Collected data entries
━━━━━━━━━━━━━━━━━━━━
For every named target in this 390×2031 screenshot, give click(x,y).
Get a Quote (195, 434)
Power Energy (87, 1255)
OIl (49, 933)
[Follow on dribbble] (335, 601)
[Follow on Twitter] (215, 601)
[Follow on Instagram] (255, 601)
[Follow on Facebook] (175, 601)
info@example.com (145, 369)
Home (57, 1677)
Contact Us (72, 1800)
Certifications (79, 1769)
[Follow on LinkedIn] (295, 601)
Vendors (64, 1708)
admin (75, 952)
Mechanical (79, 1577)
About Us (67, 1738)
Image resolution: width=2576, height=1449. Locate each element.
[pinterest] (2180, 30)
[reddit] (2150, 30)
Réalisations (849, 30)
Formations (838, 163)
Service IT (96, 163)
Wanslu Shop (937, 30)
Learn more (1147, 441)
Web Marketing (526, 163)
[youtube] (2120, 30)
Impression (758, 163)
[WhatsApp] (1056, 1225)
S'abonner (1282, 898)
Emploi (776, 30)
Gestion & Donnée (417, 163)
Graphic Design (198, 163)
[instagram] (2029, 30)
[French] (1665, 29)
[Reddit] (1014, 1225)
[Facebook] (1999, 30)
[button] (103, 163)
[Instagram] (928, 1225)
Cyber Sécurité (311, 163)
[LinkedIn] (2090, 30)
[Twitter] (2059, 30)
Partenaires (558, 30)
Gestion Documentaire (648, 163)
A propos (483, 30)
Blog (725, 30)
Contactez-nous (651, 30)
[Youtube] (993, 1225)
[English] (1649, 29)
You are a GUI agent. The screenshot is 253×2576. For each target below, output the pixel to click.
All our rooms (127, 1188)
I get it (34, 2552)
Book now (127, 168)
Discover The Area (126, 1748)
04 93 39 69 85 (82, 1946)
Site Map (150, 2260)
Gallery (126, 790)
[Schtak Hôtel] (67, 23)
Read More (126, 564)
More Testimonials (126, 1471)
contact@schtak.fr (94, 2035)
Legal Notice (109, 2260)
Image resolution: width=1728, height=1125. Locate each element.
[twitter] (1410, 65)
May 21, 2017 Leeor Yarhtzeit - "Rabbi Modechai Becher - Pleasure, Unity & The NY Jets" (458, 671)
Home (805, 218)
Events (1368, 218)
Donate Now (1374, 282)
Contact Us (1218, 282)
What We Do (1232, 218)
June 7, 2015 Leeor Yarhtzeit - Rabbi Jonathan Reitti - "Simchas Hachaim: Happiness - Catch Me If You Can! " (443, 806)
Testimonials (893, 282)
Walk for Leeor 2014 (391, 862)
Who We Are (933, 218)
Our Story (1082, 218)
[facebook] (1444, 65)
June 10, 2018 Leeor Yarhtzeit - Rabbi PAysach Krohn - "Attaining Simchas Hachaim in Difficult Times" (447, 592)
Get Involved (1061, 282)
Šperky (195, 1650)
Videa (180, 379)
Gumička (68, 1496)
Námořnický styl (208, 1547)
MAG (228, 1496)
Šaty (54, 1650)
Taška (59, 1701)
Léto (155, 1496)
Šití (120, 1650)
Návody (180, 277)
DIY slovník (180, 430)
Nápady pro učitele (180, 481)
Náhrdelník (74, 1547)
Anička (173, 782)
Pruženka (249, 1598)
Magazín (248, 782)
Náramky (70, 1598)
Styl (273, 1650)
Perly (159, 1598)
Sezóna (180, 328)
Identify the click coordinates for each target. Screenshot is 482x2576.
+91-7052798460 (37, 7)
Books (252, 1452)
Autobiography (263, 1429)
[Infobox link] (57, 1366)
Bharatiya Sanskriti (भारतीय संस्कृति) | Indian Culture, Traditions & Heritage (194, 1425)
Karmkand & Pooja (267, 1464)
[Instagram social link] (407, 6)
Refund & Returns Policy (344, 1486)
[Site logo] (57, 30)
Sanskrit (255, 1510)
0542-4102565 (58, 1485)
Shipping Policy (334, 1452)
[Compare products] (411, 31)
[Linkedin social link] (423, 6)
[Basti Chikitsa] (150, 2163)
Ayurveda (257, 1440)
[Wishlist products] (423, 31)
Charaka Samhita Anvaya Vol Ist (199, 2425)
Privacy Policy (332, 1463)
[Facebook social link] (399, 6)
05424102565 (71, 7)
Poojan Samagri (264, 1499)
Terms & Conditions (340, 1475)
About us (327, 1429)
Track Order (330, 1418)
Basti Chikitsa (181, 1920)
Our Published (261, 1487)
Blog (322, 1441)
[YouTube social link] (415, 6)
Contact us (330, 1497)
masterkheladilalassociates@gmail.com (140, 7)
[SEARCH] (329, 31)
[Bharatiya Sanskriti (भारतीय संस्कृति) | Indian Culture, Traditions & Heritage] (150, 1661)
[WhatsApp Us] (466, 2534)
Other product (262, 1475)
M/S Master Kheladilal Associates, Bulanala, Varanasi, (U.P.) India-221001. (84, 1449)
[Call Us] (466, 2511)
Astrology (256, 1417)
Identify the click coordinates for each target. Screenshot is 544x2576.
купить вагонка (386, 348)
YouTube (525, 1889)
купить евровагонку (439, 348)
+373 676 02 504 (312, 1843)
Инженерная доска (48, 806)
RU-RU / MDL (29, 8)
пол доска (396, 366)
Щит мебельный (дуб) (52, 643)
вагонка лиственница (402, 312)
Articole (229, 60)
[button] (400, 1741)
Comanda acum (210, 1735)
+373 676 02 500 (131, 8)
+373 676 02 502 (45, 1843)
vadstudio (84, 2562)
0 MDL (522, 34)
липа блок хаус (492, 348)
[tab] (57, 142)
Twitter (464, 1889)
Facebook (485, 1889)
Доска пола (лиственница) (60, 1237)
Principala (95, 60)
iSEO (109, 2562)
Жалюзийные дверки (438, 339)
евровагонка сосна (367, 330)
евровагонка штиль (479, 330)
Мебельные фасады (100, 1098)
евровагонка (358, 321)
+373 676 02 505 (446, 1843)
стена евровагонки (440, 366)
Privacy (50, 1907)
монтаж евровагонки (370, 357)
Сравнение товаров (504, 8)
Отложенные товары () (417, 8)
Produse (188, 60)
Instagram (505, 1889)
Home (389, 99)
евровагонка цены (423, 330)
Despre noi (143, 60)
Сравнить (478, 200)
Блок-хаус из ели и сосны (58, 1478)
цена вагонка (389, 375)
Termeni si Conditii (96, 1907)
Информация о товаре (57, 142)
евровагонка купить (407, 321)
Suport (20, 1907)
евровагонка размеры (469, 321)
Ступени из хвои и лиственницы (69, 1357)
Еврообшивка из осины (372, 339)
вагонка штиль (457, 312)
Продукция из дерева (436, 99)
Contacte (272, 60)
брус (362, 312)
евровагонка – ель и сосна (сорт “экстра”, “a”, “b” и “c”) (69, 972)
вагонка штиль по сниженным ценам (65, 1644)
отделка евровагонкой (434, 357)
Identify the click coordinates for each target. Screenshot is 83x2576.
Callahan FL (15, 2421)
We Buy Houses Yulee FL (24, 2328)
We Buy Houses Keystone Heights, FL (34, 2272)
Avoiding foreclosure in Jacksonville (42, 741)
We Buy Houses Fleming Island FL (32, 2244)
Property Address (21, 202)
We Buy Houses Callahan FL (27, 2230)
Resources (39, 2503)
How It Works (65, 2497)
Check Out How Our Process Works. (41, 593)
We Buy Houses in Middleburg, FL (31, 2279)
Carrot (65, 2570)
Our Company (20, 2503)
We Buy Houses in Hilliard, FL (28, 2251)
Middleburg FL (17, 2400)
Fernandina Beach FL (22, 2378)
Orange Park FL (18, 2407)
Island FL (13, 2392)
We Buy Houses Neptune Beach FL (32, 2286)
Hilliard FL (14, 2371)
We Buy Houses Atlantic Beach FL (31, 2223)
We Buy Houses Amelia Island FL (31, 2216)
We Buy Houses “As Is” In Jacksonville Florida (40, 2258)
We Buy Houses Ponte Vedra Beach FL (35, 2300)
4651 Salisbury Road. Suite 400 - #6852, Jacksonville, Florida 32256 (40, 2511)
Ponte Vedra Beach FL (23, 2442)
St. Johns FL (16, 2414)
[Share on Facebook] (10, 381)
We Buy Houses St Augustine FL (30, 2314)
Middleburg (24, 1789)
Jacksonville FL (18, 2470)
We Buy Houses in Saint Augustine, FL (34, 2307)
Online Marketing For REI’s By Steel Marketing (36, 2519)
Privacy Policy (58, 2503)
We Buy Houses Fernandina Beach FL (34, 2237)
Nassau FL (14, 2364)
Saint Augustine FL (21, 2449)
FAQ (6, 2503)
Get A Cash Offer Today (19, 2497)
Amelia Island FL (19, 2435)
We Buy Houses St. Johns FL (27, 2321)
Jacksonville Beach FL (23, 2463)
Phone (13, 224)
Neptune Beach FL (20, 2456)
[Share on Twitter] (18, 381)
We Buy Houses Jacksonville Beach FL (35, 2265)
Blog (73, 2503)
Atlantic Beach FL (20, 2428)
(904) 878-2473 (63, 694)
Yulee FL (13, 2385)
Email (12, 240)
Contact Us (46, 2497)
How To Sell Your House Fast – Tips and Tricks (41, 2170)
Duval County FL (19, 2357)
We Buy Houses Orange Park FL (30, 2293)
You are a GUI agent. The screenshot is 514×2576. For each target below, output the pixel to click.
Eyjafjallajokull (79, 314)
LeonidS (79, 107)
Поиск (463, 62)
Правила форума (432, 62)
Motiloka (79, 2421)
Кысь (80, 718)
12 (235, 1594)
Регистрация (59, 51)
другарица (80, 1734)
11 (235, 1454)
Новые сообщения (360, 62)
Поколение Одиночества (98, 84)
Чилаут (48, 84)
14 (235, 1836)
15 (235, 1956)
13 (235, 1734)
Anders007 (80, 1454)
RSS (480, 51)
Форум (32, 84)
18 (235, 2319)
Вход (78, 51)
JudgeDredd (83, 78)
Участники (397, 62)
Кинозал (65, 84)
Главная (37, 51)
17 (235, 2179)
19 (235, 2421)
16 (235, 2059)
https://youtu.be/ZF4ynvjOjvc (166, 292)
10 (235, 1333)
━━━━━━━━━━━━━━━━━━━━
* **Exercise**: Start with the first line of the data and print every line exactly. The line containing "info@example.com (145, 369)" is the last one to include.

* **Reply to the exercise**:
For every named target in this 390×2031 screenshot, give click(x,y).
Get a Quote (195, 434)
Power Energy (87, 1255)
OIl (49, 933)
[Follow on dribbble] (335, 601)
[Follow on Twitter] (215, 601)
[Follow on Instagram] (255, 601)
[Follow on Facebook] (175, 601)
info@example.com (145, 369)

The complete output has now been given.